▶ **SET EXERCISE A**: Reproduce the data entries verbatim from the line containing "Viewport: 1456px width, 819px height." through the end of the entries, leaving out the pictures.

Modern foundry practice requires precise control of mould and core sand properties, as their composition, rheology, and performance directly determine process stability and casting quality [1,2,3]. Among the factors governing the behaviour of core sands, the type of binder and the granulometry of the sand matrix play a dominant role, jointly influencing the formation of polymer bridges, curing kinetics, porosity, and gas flow within the core. Sand granulometry, specific surface area, and grain-size uniformity determine the packing density of grains and, consequently, the strength, friability, and gas evolution characteristics of cores and moulds [4,5,6].
Phenol-formaldehyde resole resins remain one of the most important groups of organic binders used in no-bake and alkaline phenolic no-bake (APNB) technologies due to their favourable rheological properties, adjustable reactivity, and widespread industrial applicability [7,8,9]. Binder reactivity directly affects the kinetics of polycondensation and the formation of intergranular bonding bridges, thereby determining the mechanical properties of cores, including cold compressive strength and structural resistance under high-temperature conditions [10,11].

Data entries:
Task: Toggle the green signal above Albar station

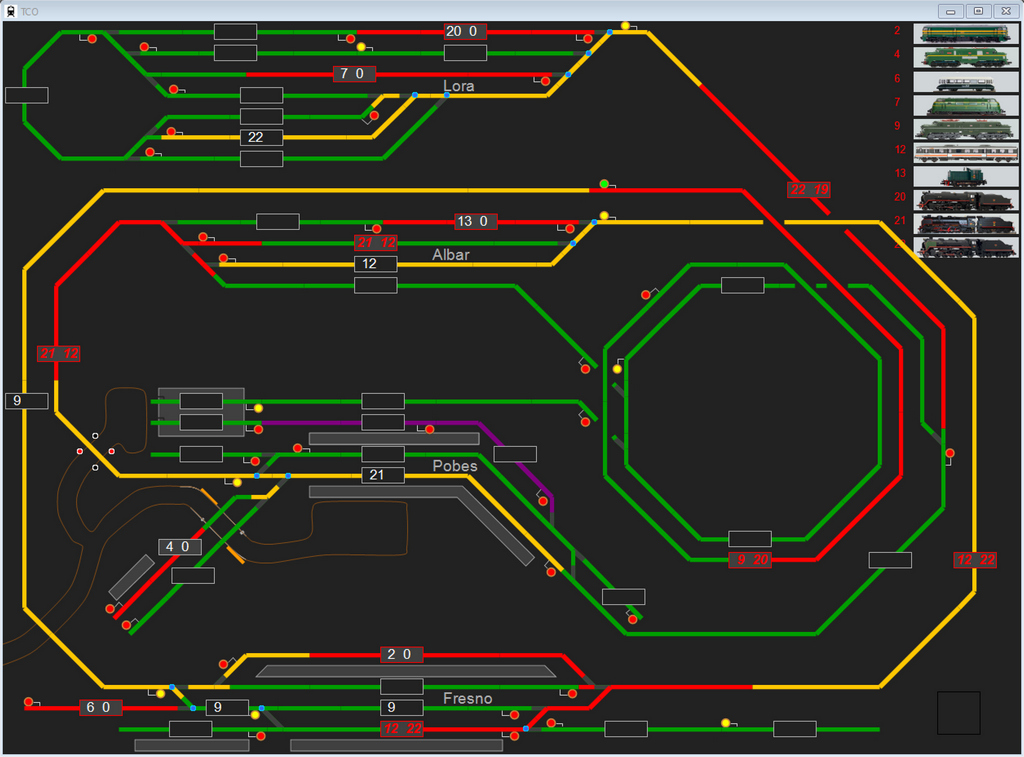Action: [604, 183]
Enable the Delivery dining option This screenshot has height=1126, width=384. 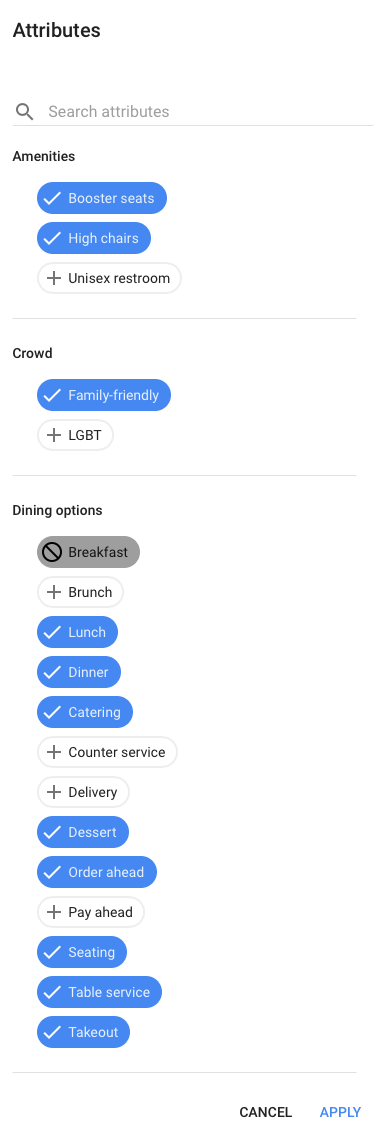83,792
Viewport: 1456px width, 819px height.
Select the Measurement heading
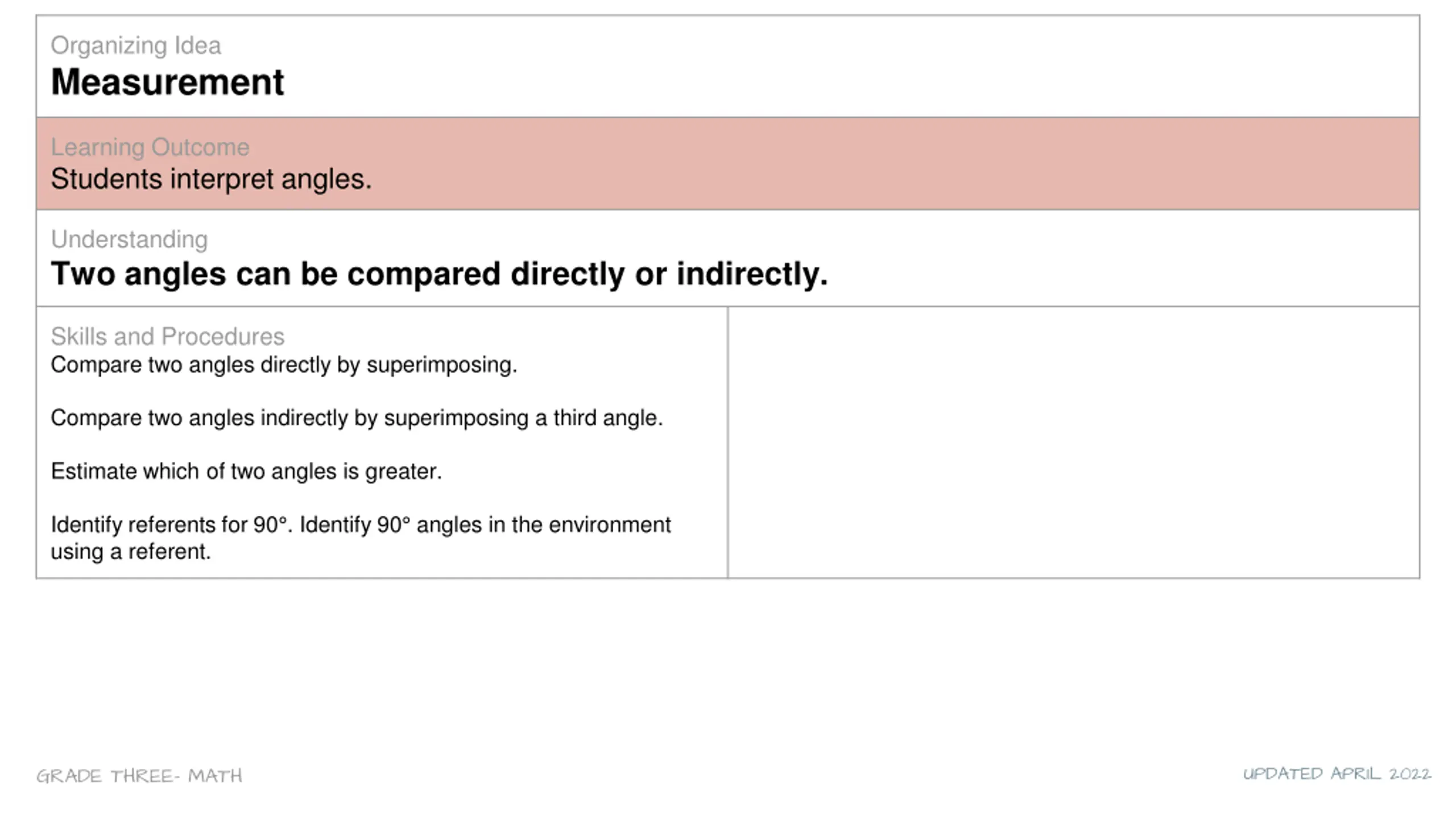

▶ **SET EXERCISE B**: Write out the passage on foundry core sands verbatim from "Modern foundry practice" to "and moulds [4,5,6].".

▶ **WRITTEN RESPONSE A**:
Viewport: 1456px width, 819px height.
Select the Measurement heading

▶ **WRITTEN RESPONSE B**:
Modern foundry practice requires precise control of mould and core sand properties, as their composition, rheology, and performance directly determine process stability and casting quality [1,2,3]. Among the factors governing the behaviour of core sands, the type of binder and the granulometry of the sand matrix play a dominant role, jointly influencing the formation of polymer bridges, curing kinetics, porosity, and gas flow within the core. Sand granulometry, specific surface area, and grain-size uniformity determine the packing density of grains and, consequently, the strength, friability, and gas evolution characteristics of cores and moulds [4,5,6].